You know how in that movie Meet Joe Black they cleverly combine death and taxes? Well after an attempt to send a form to the IRS today, I’m wondering how the Post Office fits in, and the Ferryman is all I can come up with.
I went into the Post Office with some coins–not in my eyes or mouth though. That would just look weird–and I waited to see someone. For the sake of a good myth lets call them Charon, or since it was a female, Sharon.
I asked Sharon to post my letter, and she said no because it had the wrong documentation in it. So, I asked what I needed to send my letter to the IRS, and she said: “I dunno”. Then she cast her dark glare of doom upon me. Her dark cowl was shadowing her face in an eerie manner, and there was a mad cackle somewhere behind me.
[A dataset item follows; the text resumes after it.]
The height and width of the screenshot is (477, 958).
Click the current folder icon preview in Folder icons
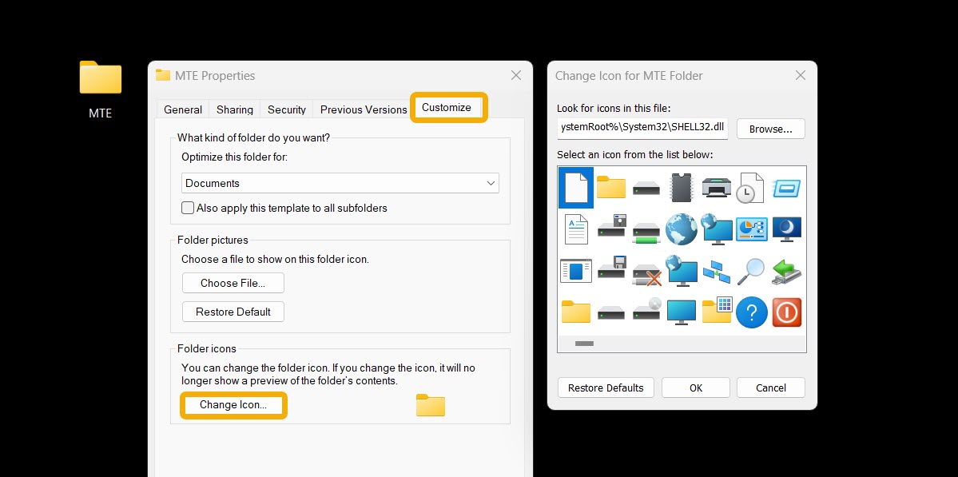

Realising that she would speak with me no more on the subject, I took my leave of the Post Office and ventured back into the world we know with a shiver running down my spine. (Well, it is Yorkshire in January. A light jacket is not the best clothing to choose.)
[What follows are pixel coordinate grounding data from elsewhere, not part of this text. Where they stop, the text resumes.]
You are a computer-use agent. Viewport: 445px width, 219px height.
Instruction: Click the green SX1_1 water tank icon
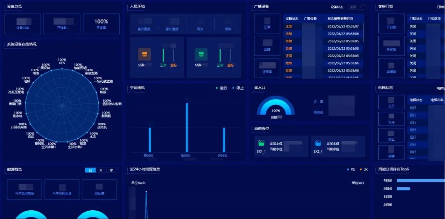[261, 143]
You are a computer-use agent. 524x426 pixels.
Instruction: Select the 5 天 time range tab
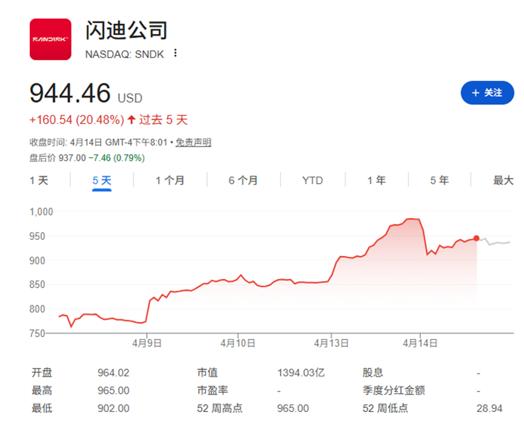102,180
I wandered the streets for a hundred er, minutes (roughly), and then went home and logged onto the internet. Guess what. The document I needed is something I can get at The Post Office! That Ferry(wo)man is sly and sneaky as well as being quite scary.
Fuelled with a new purpose, and a some printed sheets of paper to protect me from her wrath, I ran back to the Post Office and asked Sharon for the document. Then finally my letter was able to cross the River Styx (er, counter) and get to the other side (of the tax world).
So yes, today was an exciting brush with The Ferryman (or Sharon as I like to call her), and I recommend checking the internet before you try to cross the River Styx or try to understand the Post Office.